Studio album by Rosinha de Valença
- Released: 1973
- Genre: MPB, Bossa nova
- Length: 41:01
- Label: Som Livre
- Producer: João Melo

= Rosinha de Valença (album) =

Rosinha de Valença is a 1973 album recorded by the Brazilian musician Rosinha de Valença. Produced by João Melo, this album was released simultaneously in Brazil, for Som Livre, and in France, for Barclay. The album includes famous Brazilian popular songs, such as "Asa branca", by Luiz Gonzaga and Humberto Teixeira, "Valsa de Eurídice", by Vinicius de Moraes, and "Morena do mar", by Dorival Caymmi.

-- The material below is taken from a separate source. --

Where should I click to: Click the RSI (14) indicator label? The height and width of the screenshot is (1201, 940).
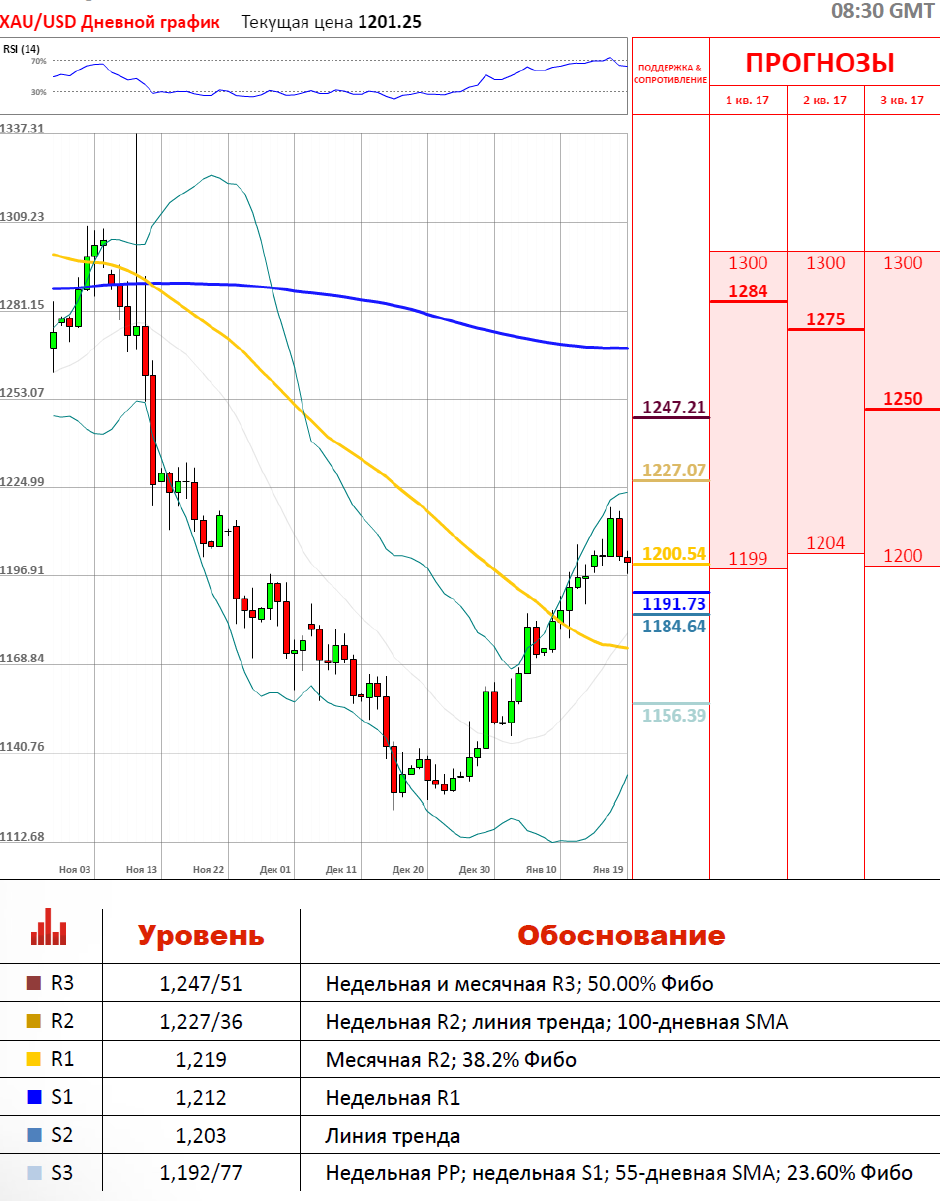(21, 49)
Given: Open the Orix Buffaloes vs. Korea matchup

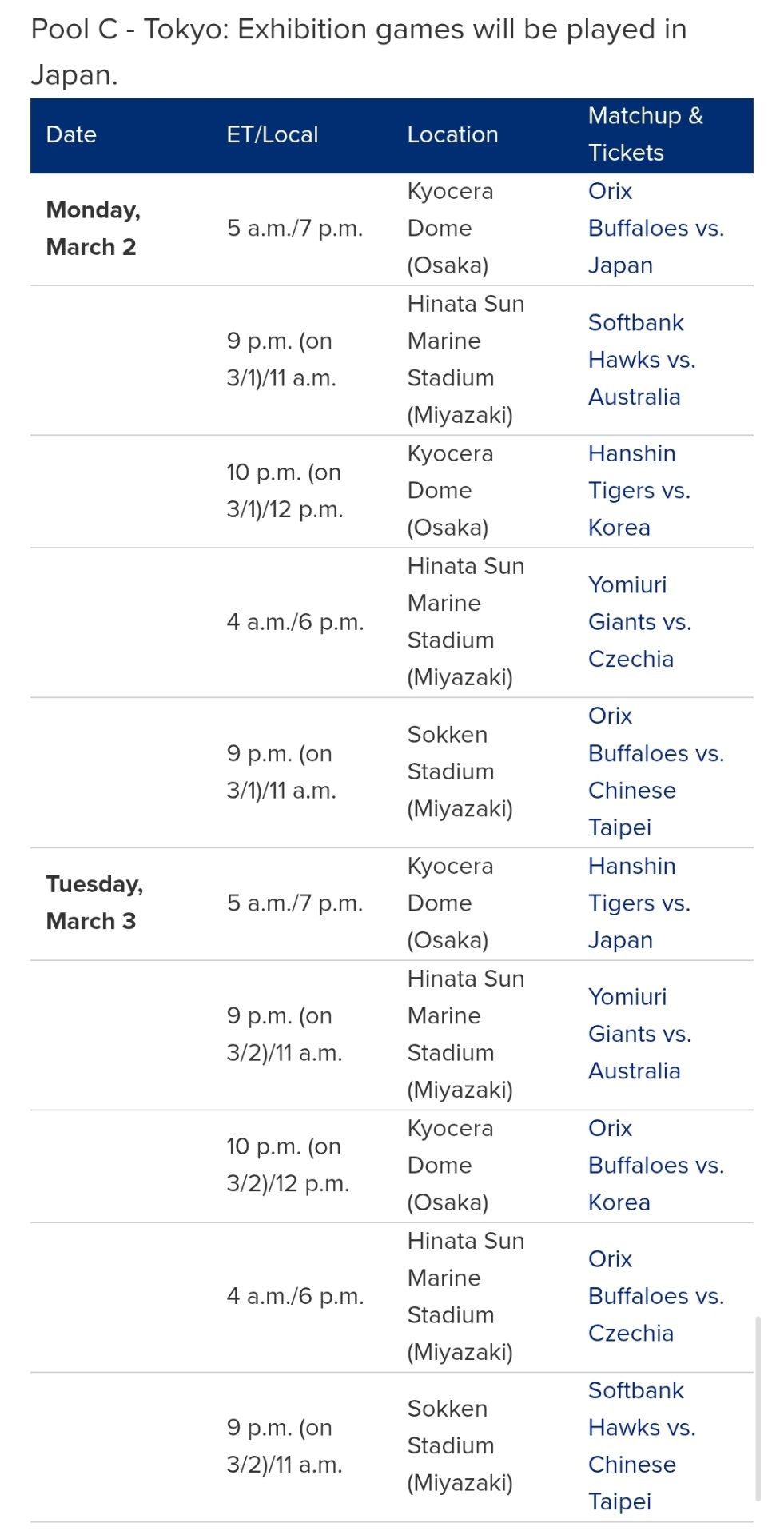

After a long period of neglect, this album was reissued on CD in 2002, as one of the works included in Som Livre Master series, organized by Charles Gavin.

==Track listing==

| No. | Title | Writer(s) | Length |
|---|---|---|---|
| 1. | "Caboclo Ubiratan" | Public domain, adapted by Rosinha de Valença | 4:37 |
| 2. | "Valsa de Eurídice" | Vinicius de Moraes | 3:44 |
| 3. | "Bala com bala" | Aldir Blanc, João Bosco | 4:39 |
| 4. | "After sunrise" | Oscar Castro Neves, Tião Neves | 3:04 |
| 5. | "Asa branca" | Luiz Gonzaga, Humberto Teixeira | 3:55 |
| 6. | "Araponga" | Rosinha de Valença | 7:02 |
| 7. | "Xaxado pra espantar tristeza" | Marília Medalha | 3:22 |
| 8. | "Cuíca" | Rosinha de Valença | 5:35 |
| 9. | "Porto das flores" | Rosinha de Valença | 2:00 |
| 10. | "Morena do mar" | Dorival Caymmi | 2:59 |

==Personnel==
- Rosinha de Valença: acoustic guitar

The band who plays in this album is unknown. There is no information about the musicians who joined Rosinha de Valença's band.